▶ [DESCRIPCIÓN DE LA TAREA]: Modifique todas las entradas siguientes sustituyendo "Where should I click to" por "Where do I click to" y conserve intacto todo lo demás.

▶ [ENTRADAS]:
——————————
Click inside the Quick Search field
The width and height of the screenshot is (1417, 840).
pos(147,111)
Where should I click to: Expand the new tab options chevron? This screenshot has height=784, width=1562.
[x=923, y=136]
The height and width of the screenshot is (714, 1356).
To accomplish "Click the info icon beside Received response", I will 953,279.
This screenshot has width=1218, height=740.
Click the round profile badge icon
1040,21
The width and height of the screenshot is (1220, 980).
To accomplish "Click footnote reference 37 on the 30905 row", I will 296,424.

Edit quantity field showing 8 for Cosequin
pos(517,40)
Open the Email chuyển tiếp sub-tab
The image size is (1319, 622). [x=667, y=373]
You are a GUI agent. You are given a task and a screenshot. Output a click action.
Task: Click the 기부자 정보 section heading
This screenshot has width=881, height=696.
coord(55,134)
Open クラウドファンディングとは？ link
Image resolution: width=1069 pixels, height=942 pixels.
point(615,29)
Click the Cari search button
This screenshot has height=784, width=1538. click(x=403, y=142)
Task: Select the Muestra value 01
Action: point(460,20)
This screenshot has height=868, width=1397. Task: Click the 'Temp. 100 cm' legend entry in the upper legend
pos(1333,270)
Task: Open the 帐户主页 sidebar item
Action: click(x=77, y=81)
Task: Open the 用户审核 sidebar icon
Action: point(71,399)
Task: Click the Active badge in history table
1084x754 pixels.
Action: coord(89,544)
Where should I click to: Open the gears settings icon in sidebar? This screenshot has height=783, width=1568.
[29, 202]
——————————
▶ [RESPUESTA DE LA TAREA]:
Click inside the Quick Search field
The width and height of the screenshot is (1417, 840).
pos(147,111)
Where do I click to: Expand the new tab options chevron? This screenshot has height=784, width=1562.
[x=923, y=136]
The height and width of the screenshot is (714, 1356).
To accomplish "Click the info icon beside Received response", I will 953,279.
This screenshot has width=1218, height=740.
Click the round profile badge icon
1040,21
The width and height of the screenshot is (1220, 980).
To accomplish "Click footnote reference 37 on the 30905 row", I will 296,424.

Edit quantity field showing 8 for Cosequin
pos(517,40)
Open the Email chuyển tiếp sub-tab
The image size is (1319, 622). [x=667, y=373]
You are a GUI agent. You are given a task and a screenshot. Output a click action.
Task: Click the 기부자 정보 section heading
This screenshot has width=881, height=696.
coord(55,134)
Open クラウドファンディングとは？ link
Image resolution: width=1069 pixels, height=942 pixels.
point(615,29)
Click the Cari search button
This screenshot has height=784, width=1538. click(x=403, y=142)
Task: Select the Muestra value 01
Action: point(460,20)
This screenshot has height=868, width=1397. Task: Click the 'Temp. 100 cm' legend entry in the upper legend
pos(1333,270)
Task: Open the 帐户主页 sidebar item
Action: click(x=77, y=81)
Task: Open the 用户审核 sidebar icon
Action: point(71,399)
Task: Click the Active badge in history table
1084x754 pixels.
Action: coord(89,544)
Where do I click to: Open the gears settings icon in sidebar? This screenshot has height=783, width=1568.
[29, 202]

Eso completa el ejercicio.